Cyber Incident Victim: Estes Express Lines
Date:
Oct 2023
Location:
United States of America
Summary
Estes Express Lines experienced a cyberattack disrupting its IT infrastructure and causing system outages, though core operations were restored following enhanced security measures. The incident impacted communications channels, including telephone lines and EDI systems, which were later reactivated, while freight movement continued uninterrupted throughout the event. The company acknowledged its employees' efforts in maintaining service continuity and expressed gratitude for customer patience during recovery efforts.
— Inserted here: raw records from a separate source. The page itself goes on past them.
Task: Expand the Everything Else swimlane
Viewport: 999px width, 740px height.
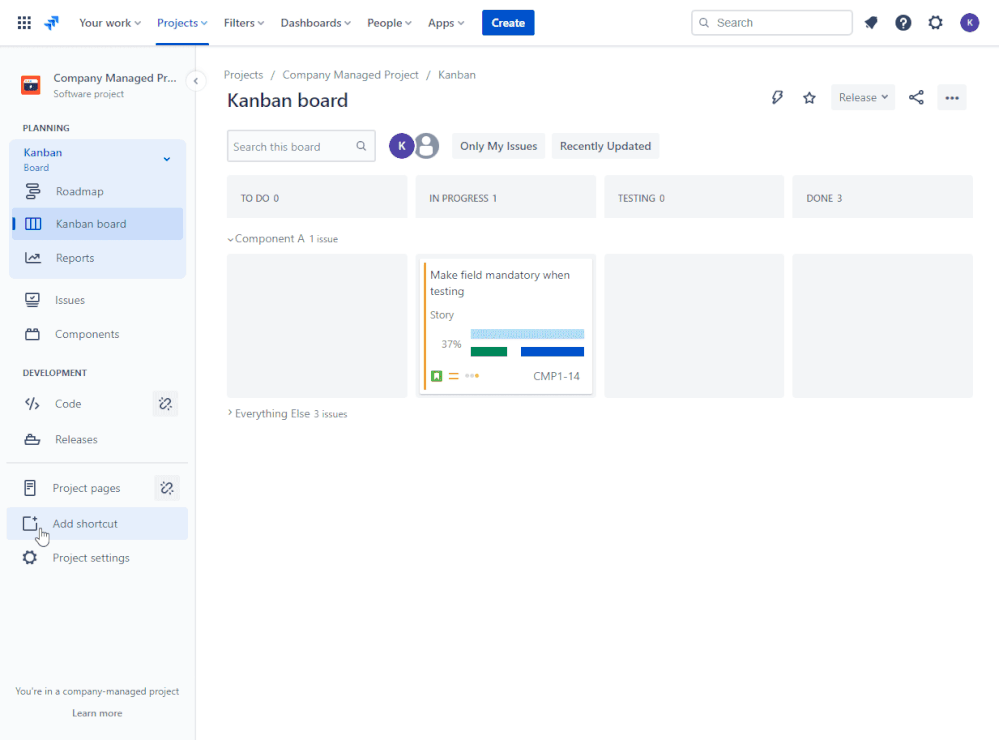Action: click(x=230, y=413)
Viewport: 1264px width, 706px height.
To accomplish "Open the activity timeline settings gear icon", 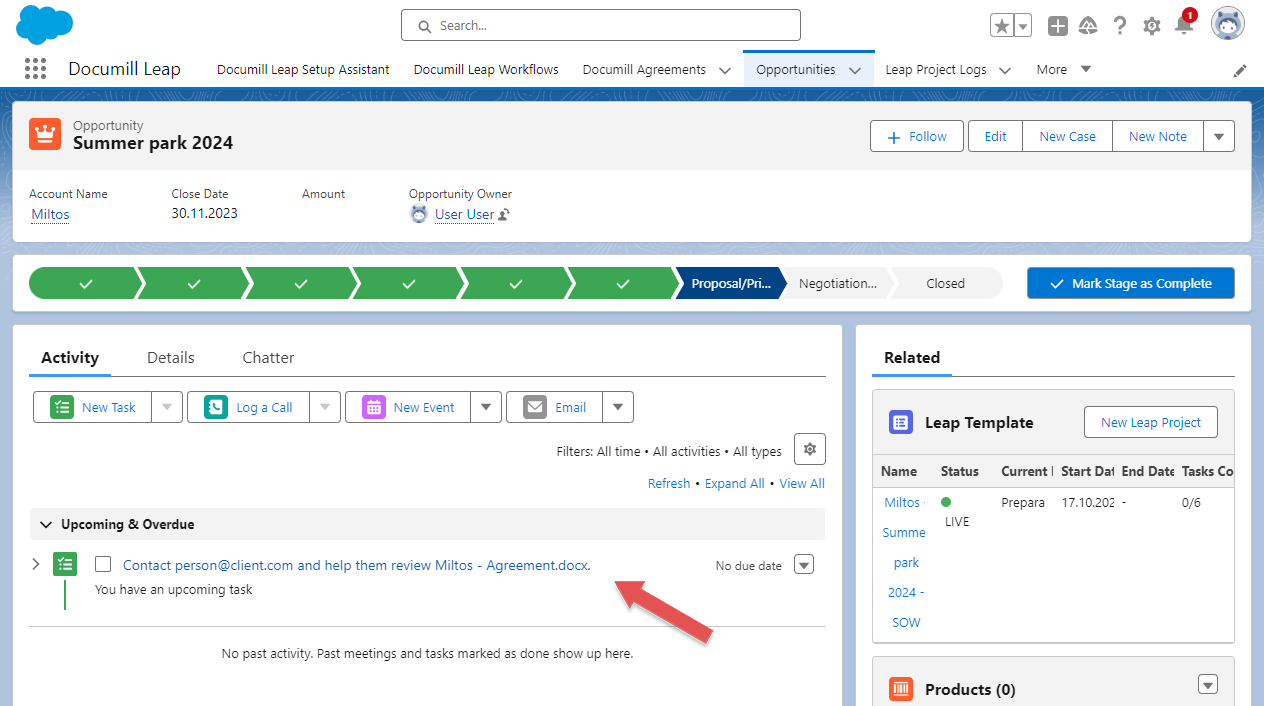I will (x=809, y=449).
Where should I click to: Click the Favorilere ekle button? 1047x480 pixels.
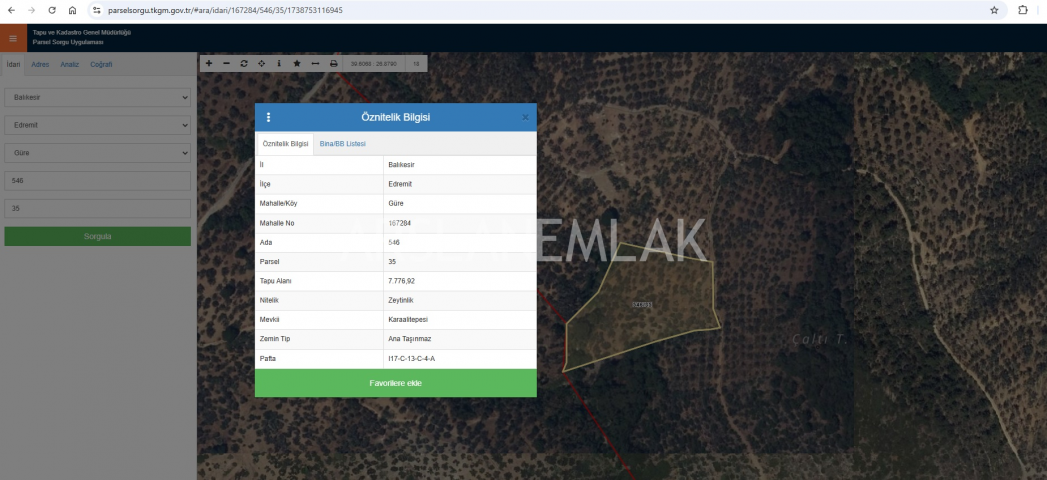[x=395, y=383]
| CIA Posture | Motives | Tactics, Techniques & Procedures |
|---|---|---|
| Available to members | 1 motive | 1 technique |
| Threat Actors | Type | Location |
|---|---|---|
| 0 actors | Available to members | Available to members |
Description
Estes Express Lines experienced a cyberattack early in the week of October 1, 2023, which disrupted its core IT infrastructure and impacted multiple operational systems. The Richmond, Virginia-based freight carrier publicly confirmed the incident on October 1 through a website statement, characterizing it as a cyberattack following initial reports of an infrastructure outage. Immediate effects included widespread system inaccessibility, with customers unable to reach the company via telephone during the initial attack period as calls failed to connect. Core operational capabilities were impaired, affecting functions such as electronic data interchange (EDI) communications, freight billing, pickup scheduling, and shipment tracking. Despite these disruptions, the company maintained freight movement throughout its network, with terminals and drivers continuing pickups and deliveries using alternative processes. Estes mobilized a 24/7 response team to implement additional security measures and initiate system restoration while safeguarding employee livelihoods and customer service continuity.
By October 8, 2023, Estes had restored telephone lines to local terminals and reactivated online chat functionality accessible through its website. The company reinstated EDI communications, enabling processing of customer 204 pickup requests and 211 bills of lading, with 214 tracking notifications and 210 invoicing functionality returning as freight bill updates resumed. Core operations systems came back online to manage freight billing, PRO updates, manifest creation, and equipment management. Estes directed customers to terminal-specific phone numbers, the chat feature, or contact forms for pickup scheduling and shipment tracking while the main website remained partially functional. The carrier acknowledged the efforts of its 22,000 employees in maintaining operations during the outage and thanked customers for their patience, specifically noting appreciation for customer offers of assistance while emphasizing the importance of allowing normal freight operations to continue. No data compromise or theft specifics were disclosed, with system restoration work ongoing beyond October 8 under continued security monitoring.